( ESNUG 359 Item 3 ) --------------------------------------------- [9/13/00]
From: [ Original Author Unknown ]
Subject: BOA, simple_compile_mode, Area Recovery, Vera, & Boston SNUG'99
[ Editor's Note: This is a user trip report from last year's Boston SNUG
(1999). I accidentally found it on a search of my database and, after
reading all the technical meat, thought it worthy of ESNUG. - John ]
This is a quick trip report, for the Boston SNUG. In general the two-day
conference was very useful, and has highlighted some areas that we may want
to think about.
Big technology "takes" - described below.
a) compile_sequential_area_recovery = true
b) hdlin_use_cin = true
c) Multibit Register Inference
d) Don't use full_case parallel_case
e) Plan verification early, and have a dedicated team to do it.
The first day was a day of tutorials, and the second day was user sessions.
I have the entire proceedings on my desk if anyone is interested in reading
the presentations. I will only comment on the sessions I attended, although
some of the others looked useful, and may well be worth a look.
The first tutorial I attended was the "Getting the most from Design
Compiler: Area optimizing techniques and synthesis for high performance
designs". This tutorial was basically talking about, designs that are
multi-instance, multi-channel, parallel, designs running less than 100Mhz.
Set_Max_Area
------------
Set to 0 to enable the best area recovery.
DC now has three compile steps now, with delay being prioritized over area;
they are:
1) Delay optimization TNS
2) Design rules fixing 1 ( delay highest priority)
3) Design rules fixing 2 ( design rules highest priority)
4) Area optimization.
TNS is the Total Negative Slack of a design (i.e. the sum of all the worst
negative slacks per endpoint.) DC can prioritize area over TNS by the
set_max_area -ignore_tns.
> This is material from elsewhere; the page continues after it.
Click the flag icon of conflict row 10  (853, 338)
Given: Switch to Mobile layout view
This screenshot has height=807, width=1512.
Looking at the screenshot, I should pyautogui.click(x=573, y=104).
A critical range can be set to further optimize
critical paths, BUT an overly aggressive value will hurt run-time. TNS is
also shown as a column in the compile log.
Simple_Compile_Mode
-------------------
Simple_compile_mode has the following benefits compiles faster, reduces
area, does not need a uniquify, and automatically does a bottom up compile.
This is for designs that don't have aggressive timing goals, have multiple
instances, spends significant time during High-Level optimization, and
doesn't spend significant time in top-level optimizations such as DRC,
set_fix_hold, and global nets.
We may not be able to use this, but it may be a good "initial compile"
thought. It is set PRIOR to a compile by set_simple_compile_mode true.
Area_Effort
-----------
Compile has a new switch -area_effort [none | low | med | high]. Focuses
compile onto area, by taking advantage of wide fanin gates. This follows
the value of -map_effort, and vice-versa.
Sequential Area Recovery ( THIS COULD BE GOOD)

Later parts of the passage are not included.